Parallèlement à la récente adoption du Règlement EU sur la protection des Données Personnelles, qui sera applicable le 25 mai 2018, la France s’apprête à voter de nouvelles dispositions modifiant la loi informatique et libertés, à l’occasion du projet de loi pour une République Numérique qui devrait être définitivement adopté le 27 septembre prochain. Voici donc une présentation des changements auxquels il faudra se préparer sans attendre le Règlement.
(1) Une nouvelle mention d’information à mettre en place : par anticipation sur le Règlement Européen, il conviendra d’informer les personnes dont les données sont collectées sur « la durée de conservation des catégories de données traitées ou, en cas d’impossibilité, des critères utilisés permettant de déterminer cette durée ». Cette obligation devrait représenter en pratique un travail assez lourd pour les responsables de traitements, qui se voient privés du délai de mise en conformité avec le Règlement.
(2) Un droit à l’oubli spécifique pour les mineurs : toute personne dont les données ont été collectées « dans le cadre de l’offre de services de la société de l’information » alors qu’elle était mineure, pourra demander l’effacement des données correspondantes sans autre justification que son âge au moment de la collecte. Les données devront alors être effacées dans les meilleurs délais, la CNIL pouvant être saisie au bout d’un mois. Ces dispositions constituent en somme un motif supplémentaire ouvert pour l’exercice du droit à l’oubli, en sus des six motifs listés par l’article 17 du Règlement EU. Les exceptions à ce droit sont d’ailleurs identiques dans les deux textes (par exemple : le traitement est nécessaire pour respecter une obligation légale, etc.).

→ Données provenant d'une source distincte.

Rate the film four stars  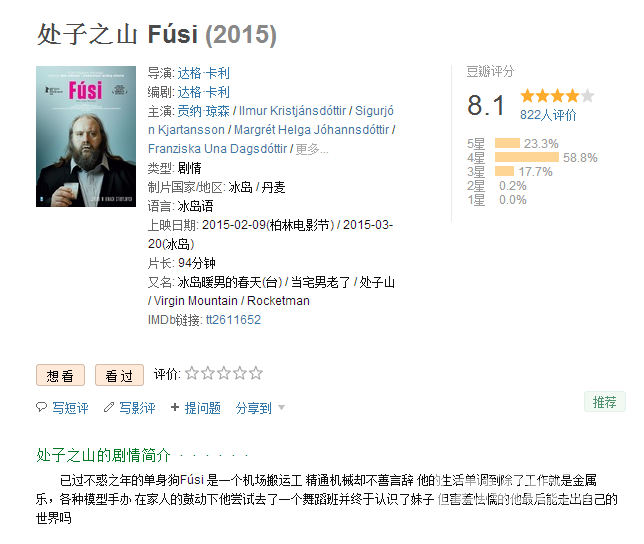click(x=240, y=373)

(3) L’encadrement de la « mort numérique » : il sera désormais possible d’exprimer sa volonté quant à la gestion post-mortem de ses données personnelles : effacement, conservation ou communication. Le « testament numérique » présentant les directives générales, pourra être enregistré auprès d’un tiers de confiance certifié par la CNIL. Quant aux directives particulières, elles pourront être enregistrées auprès des responsables de traitements mais devront faire l’objet d’un consentement spécifique (pas de CGU). En tout état de cause, il sera possible de désigner une personne responsable de leur exécution (à défaut, il s’agira des héritiers).
(4) Alourdissement des sanctions pécuniaires prononcées par la CNIL : dès l’entrée en vigueur, les sanctions pécuniaires maximum prononcées par la CNIL passeront de 150 000 € (pour une première violation) à 3 millions d’euros (maximum). Il convient néanmoins de noter que le Règlement Européen élèvera encore un peu plus ce plafond puisque la CNIL pourra alors prononcer des sanctions allant dans certains cas jusqu’à 20 millions d’euros ou 4 % du chiffre d’affaire mondial.
(5) Quelques autres dispositions :
– La loi imposera désormais de permettre l’exercice des droits ouverts aux personnes dont les données sont traitées (accès, rectification, opposition, etc.) par la voie électronique dès lors que la collecte aura été réalisée par ce biais. Il ne sera donc plus possible de ne communiquer qu’une adresse postale.
– La CNIL devra être consultée sur tout projet de loi ou de décret relatif en tout ou partie aux données personnelles et ses avis seront rendus publics. La CNIL aura également pour nouvelle mission de promouvoir l’utilisation des technologies de chiffrement et toute autre technologie permettant la protection des données. Elle pourra également certifier ou homologuer, et publier, des référentiels ou méthodologies ayant trait à l’anonymisation des données à caractère personnelles.
En marge de l’adoption du Règlement EU sur la protection des données personnelles, ce projet de loi ne doit pas être sous-estimé, car il anticipe et même ajoute au Règlement de manière significative. Notons enfin que le Gouvernement devrait remettre au Parlement, avant le 30 juin 2017, un rapport sur de nouvelles modifications de la loi informatique et libertés, rendues nécessaires par l’entrée en vigueur (et surtout l’application) du Règlement EU.